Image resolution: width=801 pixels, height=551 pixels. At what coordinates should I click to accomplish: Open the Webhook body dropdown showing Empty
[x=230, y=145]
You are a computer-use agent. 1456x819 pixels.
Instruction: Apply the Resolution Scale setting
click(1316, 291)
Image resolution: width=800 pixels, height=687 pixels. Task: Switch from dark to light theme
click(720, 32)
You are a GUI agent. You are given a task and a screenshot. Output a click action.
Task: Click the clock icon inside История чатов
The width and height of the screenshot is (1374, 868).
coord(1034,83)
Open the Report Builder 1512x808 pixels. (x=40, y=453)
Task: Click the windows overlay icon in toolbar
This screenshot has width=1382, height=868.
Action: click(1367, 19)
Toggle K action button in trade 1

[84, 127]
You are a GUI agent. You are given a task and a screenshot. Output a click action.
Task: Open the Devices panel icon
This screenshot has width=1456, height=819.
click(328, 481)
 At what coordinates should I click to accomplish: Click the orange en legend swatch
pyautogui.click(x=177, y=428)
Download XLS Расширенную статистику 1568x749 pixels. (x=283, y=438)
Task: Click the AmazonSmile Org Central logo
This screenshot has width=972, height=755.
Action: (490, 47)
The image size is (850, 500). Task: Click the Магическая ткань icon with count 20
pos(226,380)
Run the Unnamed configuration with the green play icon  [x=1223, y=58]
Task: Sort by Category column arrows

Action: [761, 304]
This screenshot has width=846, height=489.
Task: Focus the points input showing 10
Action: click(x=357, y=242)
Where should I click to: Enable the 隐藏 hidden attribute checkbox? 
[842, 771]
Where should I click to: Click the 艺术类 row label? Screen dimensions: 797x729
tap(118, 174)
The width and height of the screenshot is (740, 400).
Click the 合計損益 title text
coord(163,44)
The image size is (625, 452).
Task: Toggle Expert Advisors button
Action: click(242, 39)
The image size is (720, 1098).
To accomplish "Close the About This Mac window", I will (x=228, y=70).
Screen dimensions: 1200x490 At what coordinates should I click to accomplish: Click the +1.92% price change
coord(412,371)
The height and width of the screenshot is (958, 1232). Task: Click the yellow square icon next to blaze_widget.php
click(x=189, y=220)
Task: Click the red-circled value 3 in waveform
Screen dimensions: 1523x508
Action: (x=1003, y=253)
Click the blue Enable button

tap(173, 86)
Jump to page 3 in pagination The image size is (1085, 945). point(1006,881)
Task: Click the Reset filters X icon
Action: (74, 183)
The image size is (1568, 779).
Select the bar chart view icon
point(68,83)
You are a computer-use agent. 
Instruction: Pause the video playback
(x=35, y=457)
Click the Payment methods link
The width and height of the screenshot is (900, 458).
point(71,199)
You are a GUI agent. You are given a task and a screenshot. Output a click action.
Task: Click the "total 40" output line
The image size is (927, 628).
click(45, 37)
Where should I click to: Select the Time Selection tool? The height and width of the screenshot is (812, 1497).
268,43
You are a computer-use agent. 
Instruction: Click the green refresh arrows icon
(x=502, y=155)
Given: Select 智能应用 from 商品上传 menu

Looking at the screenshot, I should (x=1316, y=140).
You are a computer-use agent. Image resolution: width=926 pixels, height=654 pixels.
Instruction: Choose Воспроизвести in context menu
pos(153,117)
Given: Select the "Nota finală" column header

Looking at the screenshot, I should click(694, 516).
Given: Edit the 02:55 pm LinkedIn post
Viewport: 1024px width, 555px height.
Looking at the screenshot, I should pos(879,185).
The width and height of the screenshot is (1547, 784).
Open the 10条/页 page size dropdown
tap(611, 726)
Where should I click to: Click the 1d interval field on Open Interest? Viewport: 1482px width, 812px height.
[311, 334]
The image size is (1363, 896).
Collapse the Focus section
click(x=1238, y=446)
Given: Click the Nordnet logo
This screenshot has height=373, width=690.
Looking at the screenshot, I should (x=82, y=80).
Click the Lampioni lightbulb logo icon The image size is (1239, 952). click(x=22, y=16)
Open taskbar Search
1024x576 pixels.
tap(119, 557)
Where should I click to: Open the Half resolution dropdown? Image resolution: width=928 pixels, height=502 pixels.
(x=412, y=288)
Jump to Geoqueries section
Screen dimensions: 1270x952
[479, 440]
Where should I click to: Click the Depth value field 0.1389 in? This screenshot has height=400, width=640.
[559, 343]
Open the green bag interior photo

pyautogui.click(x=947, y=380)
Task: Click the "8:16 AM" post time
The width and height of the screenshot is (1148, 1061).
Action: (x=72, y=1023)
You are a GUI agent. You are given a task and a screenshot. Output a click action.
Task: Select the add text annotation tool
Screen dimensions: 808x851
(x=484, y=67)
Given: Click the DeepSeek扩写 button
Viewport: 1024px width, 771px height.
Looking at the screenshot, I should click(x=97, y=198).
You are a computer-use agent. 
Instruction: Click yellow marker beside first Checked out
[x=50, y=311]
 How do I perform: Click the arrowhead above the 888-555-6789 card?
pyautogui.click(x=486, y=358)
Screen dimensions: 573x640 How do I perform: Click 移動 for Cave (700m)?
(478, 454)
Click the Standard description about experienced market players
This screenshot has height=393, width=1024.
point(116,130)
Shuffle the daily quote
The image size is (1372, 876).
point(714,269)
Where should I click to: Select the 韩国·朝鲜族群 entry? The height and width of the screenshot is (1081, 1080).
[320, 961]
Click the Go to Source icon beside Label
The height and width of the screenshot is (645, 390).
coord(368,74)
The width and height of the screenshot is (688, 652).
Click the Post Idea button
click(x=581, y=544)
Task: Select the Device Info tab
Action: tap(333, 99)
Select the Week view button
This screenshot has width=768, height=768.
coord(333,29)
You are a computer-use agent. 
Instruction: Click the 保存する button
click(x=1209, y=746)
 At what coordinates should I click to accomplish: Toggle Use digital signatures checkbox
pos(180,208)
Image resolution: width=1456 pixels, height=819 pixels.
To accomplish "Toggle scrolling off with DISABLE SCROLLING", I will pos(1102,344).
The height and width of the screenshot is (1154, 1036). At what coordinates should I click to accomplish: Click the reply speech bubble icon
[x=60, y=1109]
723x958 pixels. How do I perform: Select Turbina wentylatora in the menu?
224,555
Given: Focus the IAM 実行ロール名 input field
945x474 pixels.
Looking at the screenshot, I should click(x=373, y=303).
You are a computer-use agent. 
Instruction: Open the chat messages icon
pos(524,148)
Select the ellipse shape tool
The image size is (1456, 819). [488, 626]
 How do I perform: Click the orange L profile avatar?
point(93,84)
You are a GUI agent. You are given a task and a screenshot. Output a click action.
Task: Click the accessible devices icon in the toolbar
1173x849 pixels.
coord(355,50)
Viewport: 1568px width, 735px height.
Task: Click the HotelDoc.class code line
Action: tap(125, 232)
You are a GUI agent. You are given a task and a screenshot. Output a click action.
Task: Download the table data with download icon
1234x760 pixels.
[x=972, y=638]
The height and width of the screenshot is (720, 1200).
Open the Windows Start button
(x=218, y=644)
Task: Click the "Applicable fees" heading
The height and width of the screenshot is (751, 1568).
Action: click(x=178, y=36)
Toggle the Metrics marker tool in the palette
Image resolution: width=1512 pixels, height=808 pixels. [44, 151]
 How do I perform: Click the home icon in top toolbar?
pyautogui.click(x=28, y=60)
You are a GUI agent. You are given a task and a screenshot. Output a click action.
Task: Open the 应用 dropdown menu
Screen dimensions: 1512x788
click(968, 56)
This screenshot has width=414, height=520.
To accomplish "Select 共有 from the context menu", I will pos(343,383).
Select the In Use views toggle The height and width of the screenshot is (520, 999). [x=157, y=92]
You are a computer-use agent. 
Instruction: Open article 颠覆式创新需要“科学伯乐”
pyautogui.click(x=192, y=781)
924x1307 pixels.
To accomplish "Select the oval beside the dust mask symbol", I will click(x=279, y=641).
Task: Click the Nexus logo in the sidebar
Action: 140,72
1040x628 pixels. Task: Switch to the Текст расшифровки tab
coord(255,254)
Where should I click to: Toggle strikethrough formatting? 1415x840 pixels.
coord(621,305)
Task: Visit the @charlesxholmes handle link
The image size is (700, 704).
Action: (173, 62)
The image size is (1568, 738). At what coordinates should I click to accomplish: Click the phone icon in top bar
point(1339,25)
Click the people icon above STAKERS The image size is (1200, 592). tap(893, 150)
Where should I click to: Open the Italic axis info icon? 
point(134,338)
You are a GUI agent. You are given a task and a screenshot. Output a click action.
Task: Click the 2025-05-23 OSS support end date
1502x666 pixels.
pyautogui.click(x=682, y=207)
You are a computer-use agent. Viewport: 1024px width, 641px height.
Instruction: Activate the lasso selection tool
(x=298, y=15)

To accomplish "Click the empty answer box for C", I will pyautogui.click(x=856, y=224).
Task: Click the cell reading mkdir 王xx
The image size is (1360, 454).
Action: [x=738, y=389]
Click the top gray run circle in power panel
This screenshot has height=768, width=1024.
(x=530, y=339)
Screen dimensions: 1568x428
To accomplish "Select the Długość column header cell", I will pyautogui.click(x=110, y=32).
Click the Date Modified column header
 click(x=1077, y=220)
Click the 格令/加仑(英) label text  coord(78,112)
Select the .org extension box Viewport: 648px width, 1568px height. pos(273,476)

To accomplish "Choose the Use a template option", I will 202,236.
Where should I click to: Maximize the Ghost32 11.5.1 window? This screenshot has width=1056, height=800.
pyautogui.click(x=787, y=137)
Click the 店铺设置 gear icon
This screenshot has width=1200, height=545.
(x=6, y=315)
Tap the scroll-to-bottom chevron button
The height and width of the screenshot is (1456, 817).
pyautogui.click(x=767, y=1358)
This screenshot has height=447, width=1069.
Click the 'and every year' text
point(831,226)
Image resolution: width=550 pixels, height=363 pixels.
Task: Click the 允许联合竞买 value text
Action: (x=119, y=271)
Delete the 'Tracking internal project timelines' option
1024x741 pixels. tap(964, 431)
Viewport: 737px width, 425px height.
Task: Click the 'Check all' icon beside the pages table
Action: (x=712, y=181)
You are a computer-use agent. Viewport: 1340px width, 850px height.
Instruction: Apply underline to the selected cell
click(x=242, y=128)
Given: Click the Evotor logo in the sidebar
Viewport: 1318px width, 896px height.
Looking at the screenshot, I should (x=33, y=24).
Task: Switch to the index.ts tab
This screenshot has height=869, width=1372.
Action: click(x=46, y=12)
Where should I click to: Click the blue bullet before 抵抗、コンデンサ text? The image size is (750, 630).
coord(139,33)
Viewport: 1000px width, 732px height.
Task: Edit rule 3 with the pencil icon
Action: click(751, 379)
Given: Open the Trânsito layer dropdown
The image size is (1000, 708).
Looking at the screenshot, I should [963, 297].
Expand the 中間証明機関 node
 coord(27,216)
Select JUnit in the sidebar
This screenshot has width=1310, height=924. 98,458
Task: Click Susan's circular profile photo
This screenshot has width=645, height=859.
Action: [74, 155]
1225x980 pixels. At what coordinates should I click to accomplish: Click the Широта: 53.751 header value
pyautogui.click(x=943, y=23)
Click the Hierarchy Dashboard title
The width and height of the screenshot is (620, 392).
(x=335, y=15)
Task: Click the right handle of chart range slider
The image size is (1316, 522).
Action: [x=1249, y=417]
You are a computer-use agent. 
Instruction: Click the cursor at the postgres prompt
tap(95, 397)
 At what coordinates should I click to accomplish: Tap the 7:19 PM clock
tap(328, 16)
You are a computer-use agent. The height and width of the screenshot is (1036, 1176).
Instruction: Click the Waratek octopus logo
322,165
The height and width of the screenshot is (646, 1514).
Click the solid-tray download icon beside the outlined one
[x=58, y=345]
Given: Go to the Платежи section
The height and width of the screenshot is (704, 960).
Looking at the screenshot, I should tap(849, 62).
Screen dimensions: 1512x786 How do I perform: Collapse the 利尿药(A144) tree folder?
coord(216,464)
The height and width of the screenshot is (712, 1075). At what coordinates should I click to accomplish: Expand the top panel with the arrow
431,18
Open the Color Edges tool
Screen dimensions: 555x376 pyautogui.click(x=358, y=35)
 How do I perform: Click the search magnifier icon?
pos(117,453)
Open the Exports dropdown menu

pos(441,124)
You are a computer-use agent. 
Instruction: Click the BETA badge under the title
·····
*Required task*:
Echo the lines from the start of the records through the line containing "coord(1034,83)", inclusive.

*Response for this exercise*:
Image resolution: width=801 pixels, height=551 pixels. At what coordinates should I click to accomplish: Open the Webhook body dropdown showing Empty
[x=230, y=145]
You are a computer-use agent. 1456x819 pixels.
Instruction: Apply the Resolution Scale setting
click(1316, 291)
Image resolution: width=800 pixels, height=687 pixels. Task: Switch from dark to light theme
click(720, 32)
You are a GUI agent. You are given a task and a screenshot. Output a click action.
Task: Click the clock icon inside История чатов
The width and height of the screenshot is (1374, 868).
coord(1034,83)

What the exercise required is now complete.